Leo Vroman was the sort of poet who seemed to have been around forever and promised to go on for just as long. When I learned to read as a child, a volume of his collected poems entitled Gedichten 1946-1984 (Poems 1946-1984) had recently been published to mark his seventieth birthday. When I first became interested in poetry, he was well into his eighties, but nevertheless still publishing work. In fact, he seemed to become even more productive. Towards the end of his life, a substantial volume appeared almost every two years: ‘My prattle pours out perversely’ he writes in the poem Een open kraan (An open tap), in which he considers his remarkable productivity. His last volumes of poetry often reflect in a superior, ironic way on aging, the corresponding decline of the human body and the impending end of life. In many of these poems, Vroman tries to imagine what happens after death. Is there a heaven? Is there nothing? And what about his eternal love for his wife Tineke? In ‘De dood’ (Death), from the collection Nee nog niet dood (No, not yet dead), Vroman produces an antidote to uncertainty: ‘My death will die with my death, / so what’s stopping it’. Although his poetry does not lack a sense of perspective, it possesses great vitality: life is wonderful. So despite the realisation that his life is almost over, and the fact that he is at peace with this, he still clings to life nevertheless. How else do you explain the huge urge to write? Even his last two volumes had 216 and 160 pages respectively.
Vroman was born in 1915, the son of Jewish parents. He fled during the Second World War, ending up in the Dutch East Indies, via England and Cape Town, where he was taken as a prisoner of war. After liberation he settled in the United States, where he married and began a career as a haematologist. He carried out pioneering work in the field of blood coagulation; there is even a phenomenon named after him – the Vroman effect – that he described in an article in the respected journal Nature in 1962.
He had already made his debut as a poet back in 1933, and during the war he contributed to the legendary surrealist journal De schone zakdoek (The clean handkerchief), of which only one copy was made of each issue, and subsequently contributed to various periodicals. His first collection, Gedichten (Poems), was published in 1946, and in 1964 he received the P.C. Hooft Award, the highest literary award in the Netherlands.
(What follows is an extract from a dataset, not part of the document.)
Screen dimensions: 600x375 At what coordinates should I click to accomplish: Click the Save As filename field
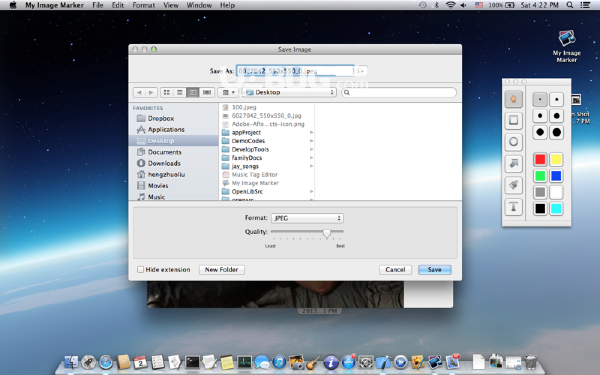(x=295, y=71)
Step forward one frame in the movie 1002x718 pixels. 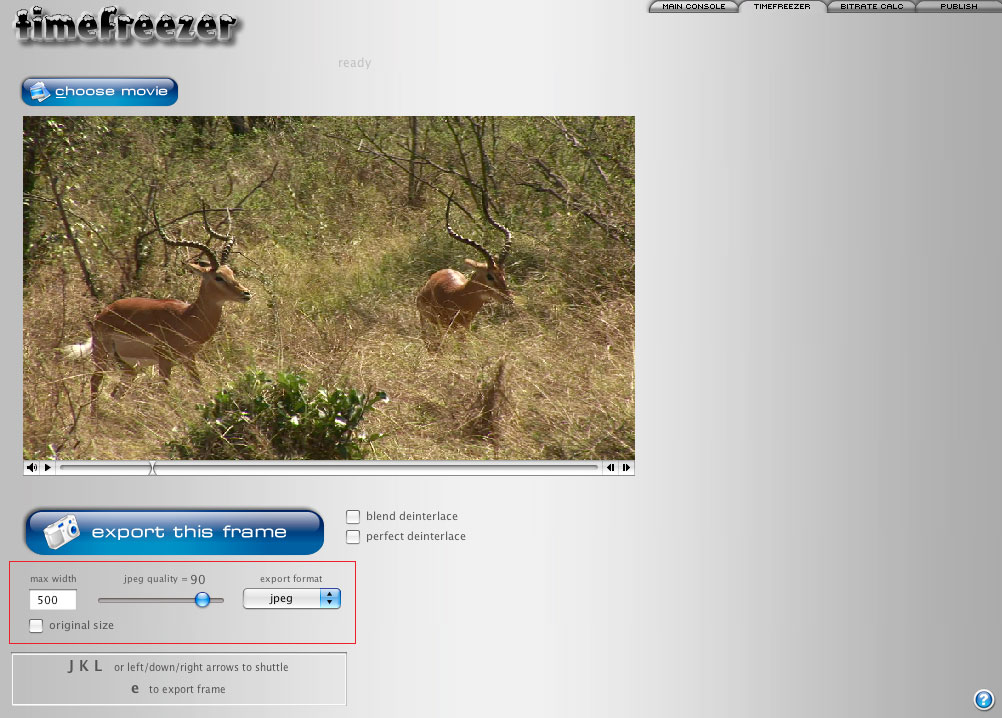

Vroman’s poetry, which was at once surreal and realistic, was perceived as refreshing in the immediate post-war literary climate, which was mainly focused on restoration. In the 1950s, when the experimental generation sought to reinvigorate poetry by breaking all conventions, Vroman was a sort of in-between figure: innovative, but not radical. This typifies his position as a poet: he did not join any particular movement and his work does not belong to any particular school, which of course can partly be explained by his position as a literal outsider. Recurring themes in both his poems and his diaries are memories of his childhood and his experience of the war, his family and his love for his wife and daughters, and his work as a scientist. This in particular led him to believe that, although the world might at first seem chaotic and incoherent, it is actually full of correlations. In volumes such as Liefde, sterk vergroot (Love, greatly enlarged) and Fractaal (Fractal), he expresses the idea that everything is connected to everything else, a belief that culminates in Psalmen en andere gedichten (Psalms and other poems), in which poems written in Dutch and English invoke a ‘System’. This is not a secular variation of God, as Vroman makes clear in the opening poem, but the expression of a belief that there is a structure or principle underlying everything.
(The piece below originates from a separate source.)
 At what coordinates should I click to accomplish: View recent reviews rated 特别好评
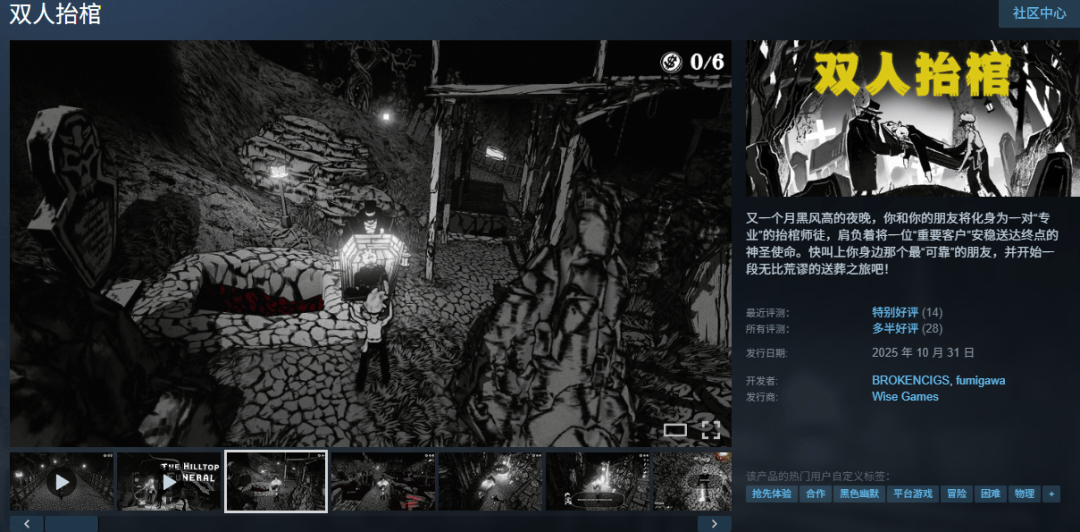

At a technical level, Vroman represents his idea that all things are connected by means of rhyme: corresponding sounds are used to emphasise the link between words, and by extension between phenomena. In addition, Vroman’s poetry is colloquial and straightforward, making it easy to read. Poems such as ‘Vrede’ (Peace) (‘Come this evening with your tales of / how at last the war is finished / then repeat them ten times more and / still my tears flow undiminished’) and ‘Voor wie dit leest’ (To whoever reads this) (‘My printed words may teach you / but my hot mouth can’t speak to you / I can’t raise my hot hand from the page to touch you / What can I do? I can’t reach you’) are classics of Dutch poetry.
Leo Vroman is no more, he died just short of his 100th birthday. He hoped his poetry would survive him for a while, although he was quite realistic about this too. However, he firmly believed that we don’t just disappear, but merge into something bigger: ‘Although we all must die, / there is infinite enrichment in perishing.’